The D.C. Circuit rejected the EPA’s reliance on its broad discretion to reconsider its own rules, observing that while agencies do have such broad discretion, they must comply with the Administrative Procedure Act (APA), including its notice and comment requirements.  It also rejected the EPA’s argument that it had inherent authority to stay or not enforce a final rule while it reconsidered the rule, and instead deemed it necessary for the EPA to “point to something in either the Clean Air Act or the APA” giving it authority to stay the rule.  The court then concluded that the only provision cited by the EPA, a Clean Air Act provision, did not give it the claimed authority because that provision only allowed a stay if reconsideration was mandatory and the court found reconsideration was not required.  However, the court also noted that “nothing in this opinion in any way limits the EPA’s authority to reconsider the final rule and to proceed with its June 16 NPRM.”

Based on the  D.C. Circuit’s Clean Air Council decision, it appears that while a new CFPB Director could issue a NPRM to reconsider a final arbitration rule, he or she might be unable to unilaterally stay the final rule’s compliance date.  Instead, it could be necessary for the new Director to propose a stay of the final rule pending its reconsideration that would be subject to notice and comment.

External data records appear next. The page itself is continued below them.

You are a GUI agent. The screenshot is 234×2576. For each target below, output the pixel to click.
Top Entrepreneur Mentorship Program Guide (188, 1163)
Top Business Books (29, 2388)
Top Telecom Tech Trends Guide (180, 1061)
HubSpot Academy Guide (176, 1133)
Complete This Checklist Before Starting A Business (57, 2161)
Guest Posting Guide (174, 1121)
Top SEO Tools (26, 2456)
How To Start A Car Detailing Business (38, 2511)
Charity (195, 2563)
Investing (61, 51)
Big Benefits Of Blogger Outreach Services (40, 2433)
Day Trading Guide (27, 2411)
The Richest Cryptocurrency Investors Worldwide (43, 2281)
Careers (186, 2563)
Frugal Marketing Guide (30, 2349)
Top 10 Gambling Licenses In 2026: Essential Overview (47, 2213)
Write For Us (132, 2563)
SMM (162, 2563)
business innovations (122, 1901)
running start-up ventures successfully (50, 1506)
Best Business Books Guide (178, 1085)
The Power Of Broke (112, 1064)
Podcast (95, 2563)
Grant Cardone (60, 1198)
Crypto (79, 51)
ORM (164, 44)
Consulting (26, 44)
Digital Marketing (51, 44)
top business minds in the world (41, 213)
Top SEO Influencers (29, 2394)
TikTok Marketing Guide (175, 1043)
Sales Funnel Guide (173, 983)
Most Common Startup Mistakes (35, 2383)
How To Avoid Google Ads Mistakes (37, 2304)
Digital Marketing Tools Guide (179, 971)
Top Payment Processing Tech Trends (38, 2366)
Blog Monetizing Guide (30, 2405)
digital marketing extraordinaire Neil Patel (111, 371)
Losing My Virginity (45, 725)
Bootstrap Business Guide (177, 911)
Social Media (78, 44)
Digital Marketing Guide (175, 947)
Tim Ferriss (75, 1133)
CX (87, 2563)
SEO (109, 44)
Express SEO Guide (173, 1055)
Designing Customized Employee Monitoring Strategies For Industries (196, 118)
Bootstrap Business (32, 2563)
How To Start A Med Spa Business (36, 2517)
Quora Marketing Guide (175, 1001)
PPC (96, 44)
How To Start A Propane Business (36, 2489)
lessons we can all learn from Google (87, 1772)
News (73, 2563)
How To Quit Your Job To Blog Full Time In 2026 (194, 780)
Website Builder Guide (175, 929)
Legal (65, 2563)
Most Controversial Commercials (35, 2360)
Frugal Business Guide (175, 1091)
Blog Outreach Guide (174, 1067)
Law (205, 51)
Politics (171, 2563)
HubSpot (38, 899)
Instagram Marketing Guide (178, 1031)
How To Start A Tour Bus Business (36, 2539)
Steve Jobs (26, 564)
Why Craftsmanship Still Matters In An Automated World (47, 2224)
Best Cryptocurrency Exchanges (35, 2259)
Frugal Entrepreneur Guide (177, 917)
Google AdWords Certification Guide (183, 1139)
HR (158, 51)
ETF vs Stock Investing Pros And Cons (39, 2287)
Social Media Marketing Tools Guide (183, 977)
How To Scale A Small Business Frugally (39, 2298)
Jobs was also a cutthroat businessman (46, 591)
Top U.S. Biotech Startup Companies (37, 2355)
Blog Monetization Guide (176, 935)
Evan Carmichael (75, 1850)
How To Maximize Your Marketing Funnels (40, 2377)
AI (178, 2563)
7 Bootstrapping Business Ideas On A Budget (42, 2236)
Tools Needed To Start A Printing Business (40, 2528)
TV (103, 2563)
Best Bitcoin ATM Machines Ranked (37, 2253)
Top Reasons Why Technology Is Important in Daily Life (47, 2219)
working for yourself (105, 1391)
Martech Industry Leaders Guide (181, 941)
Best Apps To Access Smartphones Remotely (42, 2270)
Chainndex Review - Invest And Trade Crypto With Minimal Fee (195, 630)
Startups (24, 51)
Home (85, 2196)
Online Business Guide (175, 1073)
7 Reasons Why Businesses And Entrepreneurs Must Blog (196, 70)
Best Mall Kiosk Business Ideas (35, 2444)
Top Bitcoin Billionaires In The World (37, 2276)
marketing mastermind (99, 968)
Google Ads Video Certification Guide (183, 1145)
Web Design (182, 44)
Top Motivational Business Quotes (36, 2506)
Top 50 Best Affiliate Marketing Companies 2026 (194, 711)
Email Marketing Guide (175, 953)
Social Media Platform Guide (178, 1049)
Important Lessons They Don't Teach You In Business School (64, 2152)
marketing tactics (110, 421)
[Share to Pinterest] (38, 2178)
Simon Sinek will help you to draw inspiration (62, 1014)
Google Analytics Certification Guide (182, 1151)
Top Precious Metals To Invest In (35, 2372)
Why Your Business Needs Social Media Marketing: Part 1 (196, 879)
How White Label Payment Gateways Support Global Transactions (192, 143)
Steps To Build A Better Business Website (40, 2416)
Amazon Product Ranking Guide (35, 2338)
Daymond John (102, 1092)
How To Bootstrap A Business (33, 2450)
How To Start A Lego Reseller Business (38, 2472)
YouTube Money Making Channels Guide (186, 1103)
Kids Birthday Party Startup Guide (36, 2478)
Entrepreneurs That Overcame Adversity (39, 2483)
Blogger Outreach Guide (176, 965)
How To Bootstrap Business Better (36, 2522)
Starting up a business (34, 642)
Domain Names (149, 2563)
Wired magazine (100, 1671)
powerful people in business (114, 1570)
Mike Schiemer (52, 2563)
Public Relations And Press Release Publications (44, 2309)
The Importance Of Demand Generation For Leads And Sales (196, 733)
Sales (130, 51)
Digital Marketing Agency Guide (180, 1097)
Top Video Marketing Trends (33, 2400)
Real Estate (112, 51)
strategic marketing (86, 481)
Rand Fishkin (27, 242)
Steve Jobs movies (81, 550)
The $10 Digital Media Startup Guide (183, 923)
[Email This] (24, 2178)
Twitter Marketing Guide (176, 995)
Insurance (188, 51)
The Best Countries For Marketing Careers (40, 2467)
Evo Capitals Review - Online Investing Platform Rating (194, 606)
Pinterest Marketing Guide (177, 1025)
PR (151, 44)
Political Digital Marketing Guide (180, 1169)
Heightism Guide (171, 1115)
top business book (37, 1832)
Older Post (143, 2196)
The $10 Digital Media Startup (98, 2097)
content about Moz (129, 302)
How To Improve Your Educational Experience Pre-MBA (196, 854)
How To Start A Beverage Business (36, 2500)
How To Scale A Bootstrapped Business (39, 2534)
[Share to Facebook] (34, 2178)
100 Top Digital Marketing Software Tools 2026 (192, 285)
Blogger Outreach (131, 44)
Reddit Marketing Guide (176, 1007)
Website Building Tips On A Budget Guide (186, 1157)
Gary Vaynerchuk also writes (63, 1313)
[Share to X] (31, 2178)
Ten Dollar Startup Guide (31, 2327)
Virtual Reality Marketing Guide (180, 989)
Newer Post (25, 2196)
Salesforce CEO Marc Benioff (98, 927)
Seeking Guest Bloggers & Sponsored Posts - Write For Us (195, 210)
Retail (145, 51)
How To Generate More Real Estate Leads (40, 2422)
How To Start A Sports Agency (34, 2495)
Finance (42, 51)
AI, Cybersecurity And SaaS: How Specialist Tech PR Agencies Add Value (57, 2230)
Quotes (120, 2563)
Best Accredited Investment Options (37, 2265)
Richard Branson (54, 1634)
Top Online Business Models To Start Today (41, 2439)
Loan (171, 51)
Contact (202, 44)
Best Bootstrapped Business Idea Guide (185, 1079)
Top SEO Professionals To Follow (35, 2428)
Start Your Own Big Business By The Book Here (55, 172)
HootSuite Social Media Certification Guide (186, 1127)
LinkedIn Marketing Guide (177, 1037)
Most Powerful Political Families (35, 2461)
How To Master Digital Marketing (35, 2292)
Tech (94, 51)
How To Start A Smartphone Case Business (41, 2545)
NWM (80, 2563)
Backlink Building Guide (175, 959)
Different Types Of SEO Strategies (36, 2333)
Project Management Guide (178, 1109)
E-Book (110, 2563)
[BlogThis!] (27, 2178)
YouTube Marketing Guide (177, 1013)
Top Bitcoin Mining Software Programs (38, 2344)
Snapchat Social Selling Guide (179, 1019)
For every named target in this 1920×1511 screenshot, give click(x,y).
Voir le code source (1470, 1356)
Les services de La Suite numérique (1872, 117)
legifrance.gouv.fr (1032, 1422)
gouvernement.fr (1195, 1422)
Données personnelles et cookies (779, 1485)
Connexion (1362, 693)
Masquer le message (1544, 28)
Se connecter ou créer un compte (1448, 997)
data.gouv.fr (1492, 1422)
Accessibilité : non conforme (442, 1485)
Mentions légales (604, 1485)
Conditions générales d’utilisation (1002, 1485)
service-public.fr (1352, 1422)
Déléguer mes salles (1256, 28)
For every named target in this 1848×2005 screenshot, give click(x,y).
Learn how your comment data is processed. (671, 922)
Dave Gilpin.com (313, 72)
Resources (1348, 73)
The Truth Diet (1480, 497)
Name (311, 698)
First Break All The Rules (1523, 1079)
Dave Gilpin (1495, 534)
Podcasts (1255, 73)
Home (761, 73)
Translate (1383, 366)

It is also possible that the CFPB will issue a final payday loan rule in the next few months.  Since the CFPB stated in its proposed rule that a final rule would generally not become effective until 15 months after its publication in the Federal Register and Director Cordray’s term expires in July 2018, even if Director Cordray stays at the CFPB until the end of his term, a new CFPB Director should be in place before a final payday loan rule becomes fully effective. However, any stay of a final payday loan rule’s effective date by a new Director could similarly be subject to notice and comment.

Other possible routes exist for overturning a final arbitration or payday loan rule.  Either rule could be invalidated through legislation eliminating the CFPB’s authority to issue such rule, a resolution of disapproval under the Congressional Review Act, or a lawsuit challenging the rule’s validity based on the CFPB’s failure to comply with Section 1028 of Dodd-Frank (which authorized the CFPB to regulate pre-dispute consumer financial services arbitration provisions) and/or the APA.